» **Task statement**:
The expected output is exactly the lines below, starting at the line with "Image resolution: width=840" and ending at the line with "Task: Open the Editable mode dropdown", both included; no other line belongs in it.

» **Dataset excerpts**:

◆ ◆ ◆ ◆

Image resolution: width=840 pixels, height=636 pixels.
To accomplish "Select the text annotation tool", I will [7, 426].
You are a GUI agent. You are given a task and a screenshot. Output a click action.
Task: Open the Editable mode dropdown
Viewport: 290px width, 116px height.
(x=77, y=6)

◆ ◆ ◆ ◆

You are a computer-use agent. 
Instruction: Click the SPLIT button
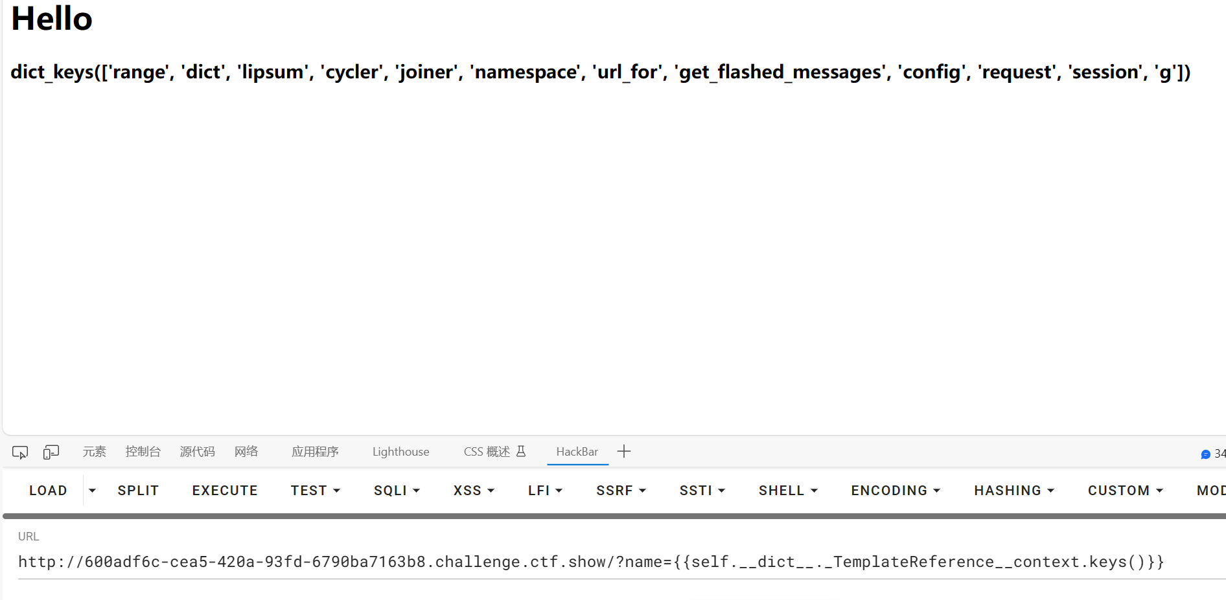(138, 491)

◆ ◆ ◆ ◆

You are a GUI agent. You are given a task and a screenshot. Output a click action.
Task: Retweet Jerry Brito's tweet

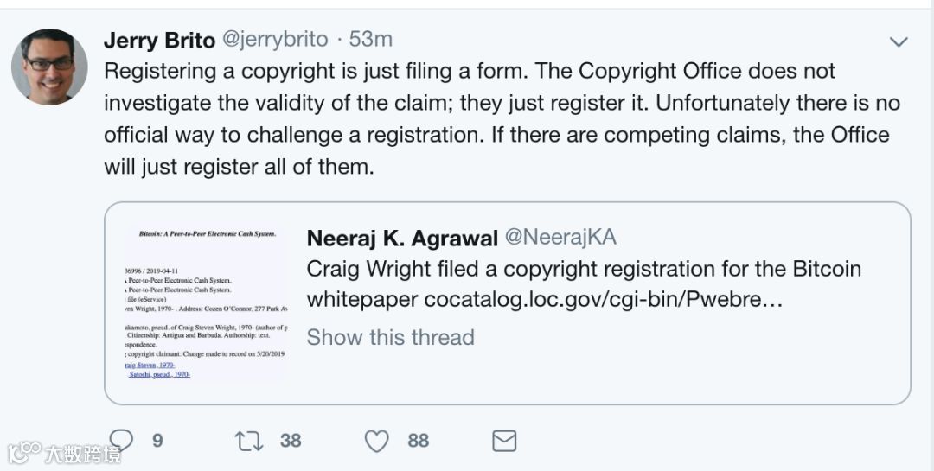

◆ ◆ ◆ ◆

» **Response**:
Image resolution: width=840 pixels, height=636 pixels.
To accomplish "Select the text annotation tool", I will [7, 426].
You are a GUI agent. You are given a task and a screenshot. Output a click action.
Task: Open the Editable mode dropdown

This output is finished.